#### GIVEN TASK:
Extract each line from the records below that contains the word "screenshot".

#### RECORDED INFORMATION:

|---|

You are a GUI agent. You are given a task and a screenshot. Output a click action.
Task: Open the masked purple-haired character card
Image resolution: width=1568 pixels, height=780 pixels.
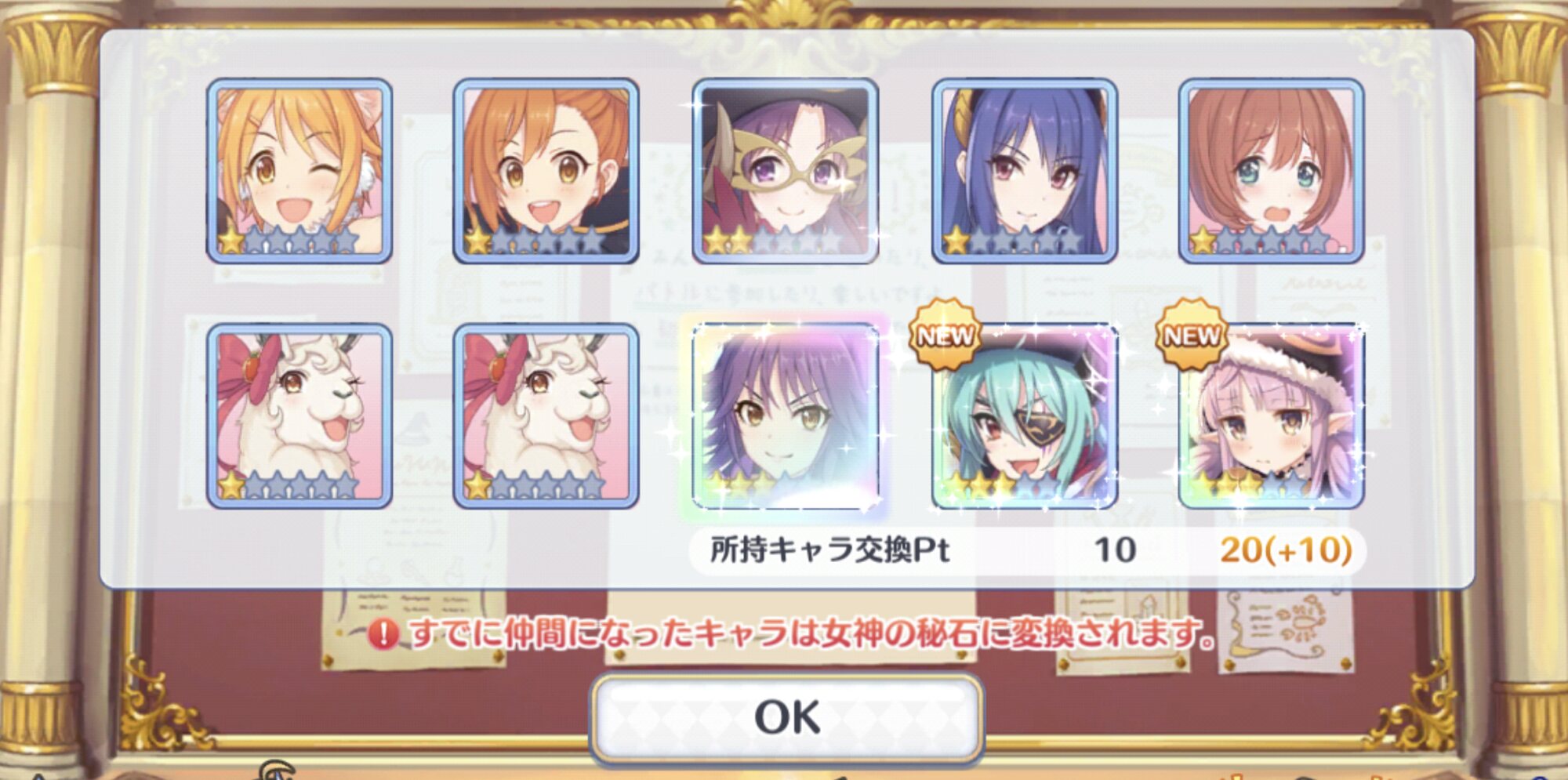[786, 171]
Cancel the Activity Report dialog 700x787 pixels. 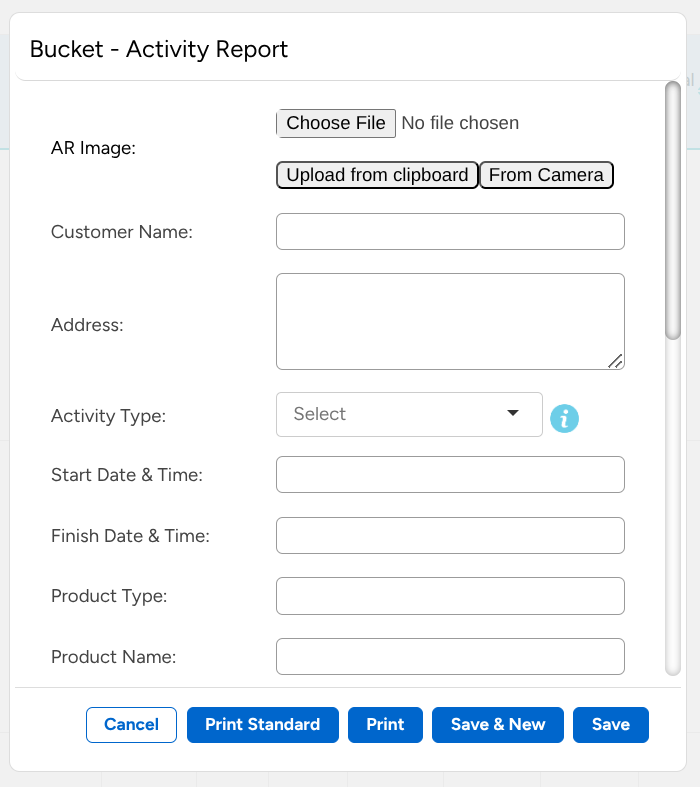(x=131, y=725)
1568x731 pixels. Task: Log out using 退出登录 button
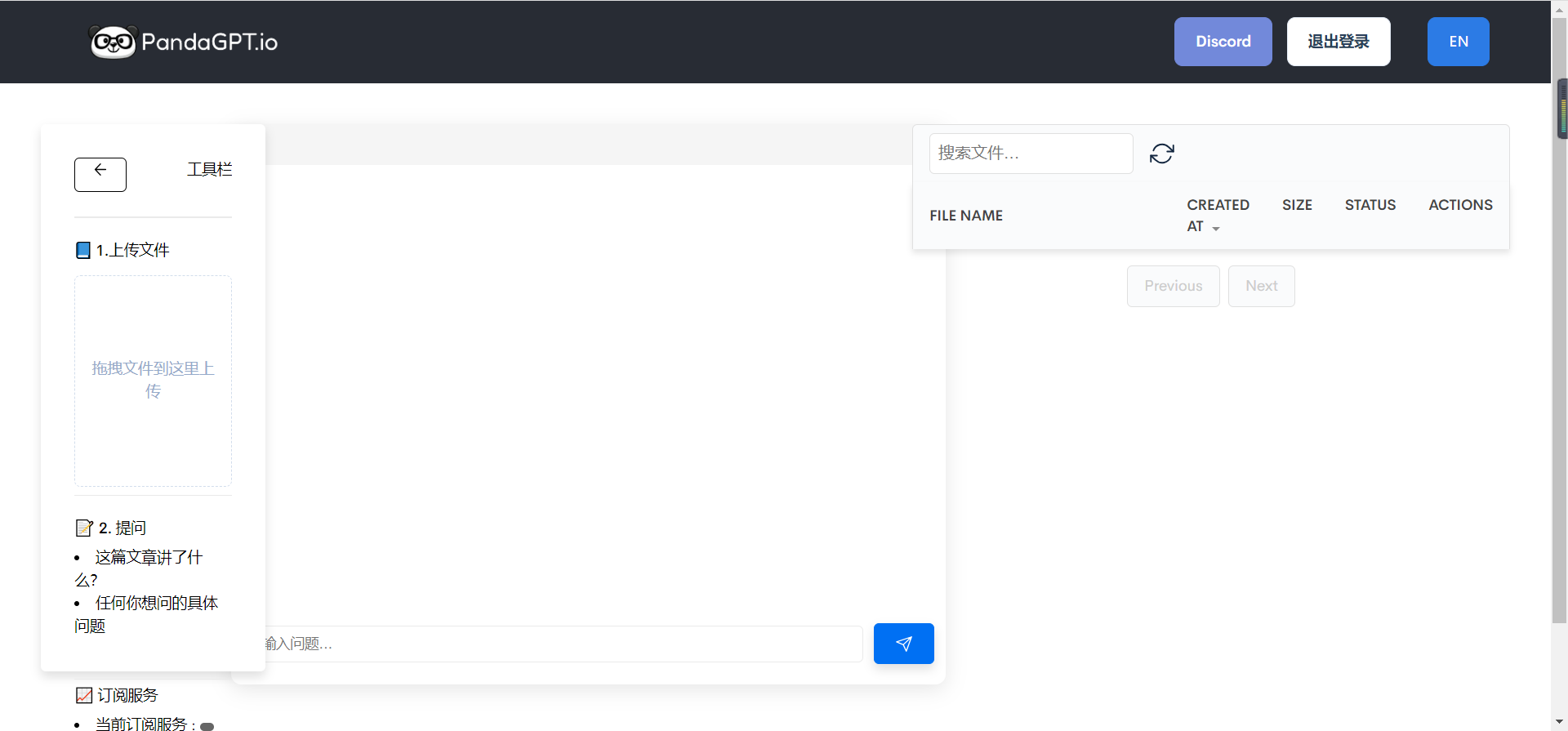pyautogui.click(x=1338, y=42)
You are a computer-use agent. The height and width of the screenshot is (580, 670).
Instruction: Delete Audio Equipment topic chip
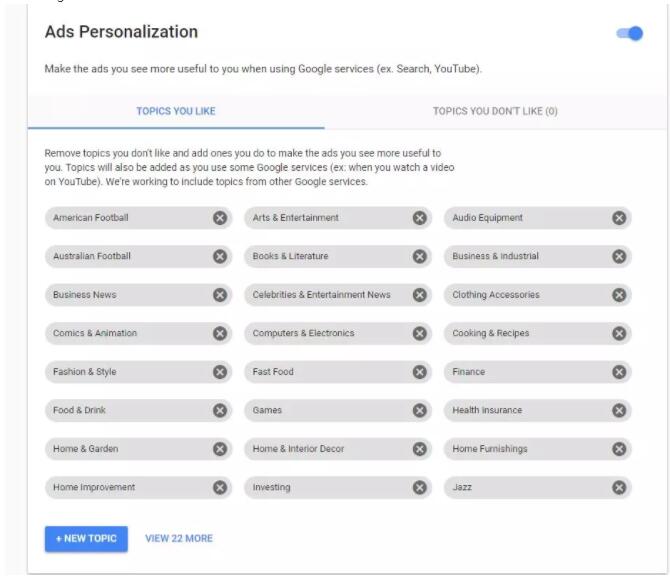click(x=619, y=218)
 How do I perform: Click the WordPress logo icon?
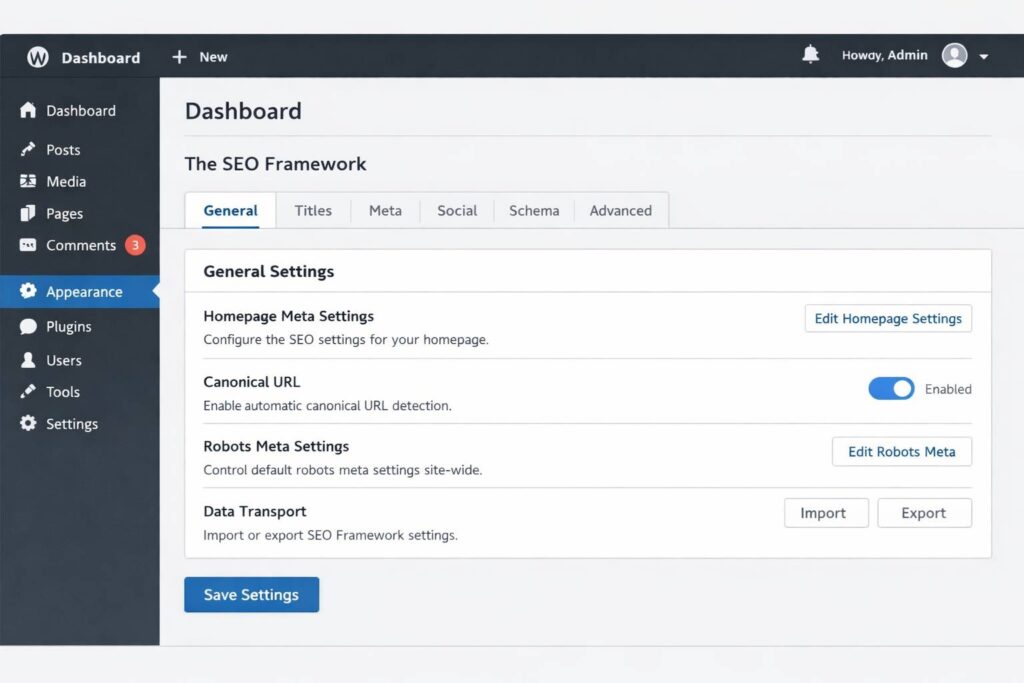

|---|

#### FINISHED ANSWER:
You are a GUI agent. You are given a task and a screenshot. Output a click action.
You are a computer-use agent. The height and width of the screenshot is (580, 670).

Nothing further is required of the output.